Conclusions  Swedish gynaecologists were more cautious in their management strategies concerning HRT in 2003 compared with 1996, probably influenced by results from the Heart and Estrogen/Progestin Replacement Study (HERS) and Women's Health Initiative (WHI) studies. Current use of HRT was still high among female gynaecologists, although it had decreased since 1996.

Introduction

Climacteric medicine has been in focus during the last two decades and the advantages and disadvantages of hormone replacement therapy (HRT) have received considerable attention. The number of HRT users increased from the beginning of the eighties until the late 1990s.1–3 A large number of observational studies indicated that long-term use of oestrogens had prophylactic effects against coronary heart disease (CHD)4,5 and osteoporosis,6 which made HRT attractive to many women. Another possible explanation for the increased use of HRT may be an increased knowledge and interest in climacteric medicine among physicians and women.

Recently large randomised controlled trials such as the Women's Health Initiative trial (WHI)7 and the Heart and Estrogen/Progestin Replacement Study (HERS)8 could not find evidence for primary or secondary preventive effects of HRT on CHD. The collaborative study9 and the Million Women Study10 found an increased risk of breast cancer among HRT users. An increased risk of venous thromboembolism among HRT users was also reported.7,11 This information regarding side effects caused anxiety among women and the prevalence of HRT use has decreased during the last few years following the publication of these studies.12

Women with higher education and those who were current HRT users have been found to be better informed about risks and benefits of oestrogen therapy.13,14 In 1996, gynaecologists and general practitioners (GPs) in Sweden were asked in a postal questionnaire about their attitudes to and knowledge about HRT as well as their own use of HRT. In that study, 88% of the female, peri- or postmenopausal gynaecologists and 72% of female GPs were current users of HRT.15 The level of knowledge, regarding potential benefits and drawbacks of HRT, has been proposed to be of importance for the prevalence of HRT use. A high usage of HRT by women doctors has been reported from other countries as well.16–18

Large randomised controlled studies such as HERS8 and WHI7 have been published since the study of the Swedish gynaecologists attitudes in 1996 and data reported in those studies have probably influenced physicians in their management strategies with regard to HRT. The aim of this study was therefore to investigate changes in attitudes, knowledge and management strategies concerning HRT, as well as personal use of HRT among gynaecologists in Sweden, between 1996 and 2003.

Methods

In 1996 Swedish gynaecologists (n= 1323), both specialists and gynaecologists under training, were invited by letter to complete and return an enclosed questionnaire about their knowledge, attitudes and management strategies concerning HRT. The response rate was 80% (n= 1054).
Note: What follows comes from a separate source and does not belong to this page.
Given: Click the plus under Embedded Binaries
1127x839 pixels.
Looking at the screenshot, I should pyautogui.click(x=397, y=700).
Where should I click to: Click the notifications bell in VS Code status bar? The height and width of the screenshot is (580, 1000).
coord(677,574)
These results have been published.19 In 2003, a similar cross sectional study was performed among Swedish gynaecologists using the same design as in the study from 1996. Practising gynaecologists (n= 1320), both specialists and gynaecologists during their specialist training, were contacted and asked to answer similar questions as in the study from 1996. Addresses to the gynaecologists were obtained from the Swedish Society of Obstetrics and Gynecology (SFOG). The vast majority of gynaecologists were approached because almost every gynaecologists in Sweden, both specialists and gynaecologists during their specialist training, are members of the professional society, SFOG. The questionnaire consisted of 35 questions, including the following1: personal data such as age, sex, place of work, etc.,2 knowledge and attitudes about HRT3 management strategies concerning the climacteric period and4 when applicable the gynaecologists’ own or their partners’ use of HRT. If no reply was received, a reminder was sent within four months after the first questionnaire.

The accuracy of data entry was checked on an individual basis for each parameter in all subjects. Age was presented as mean [SD]. Differences between gynaecologists in 1996 and 2003 was analysed with a two-sample t test. A P value <0.05 was considered statistically significant. Spearman's rank correlation test was used when comparing gynaecologists older and younger than 50 years. The comparisons between male and female doctors were also made with Spearman's rank correlation test.

Results

The questionnaires were returned by 998 gynaecologists (76%) in 2003 and by 1054 gynaecologists (80%) in 1996. Characteristics of the responders in 1996 and in 2003 are given in 1Table 1. The mean age was 48.5 [8.4] in 1996 and 50.6 [10.6] in 2003. Fifty-six percent of the specialists were females in 2003 compared with 43% in 1996 (P < 0.001). The proportion of female non-specialists was numerically higher in 2003 compared with 1996, 80% versus 74% (NS).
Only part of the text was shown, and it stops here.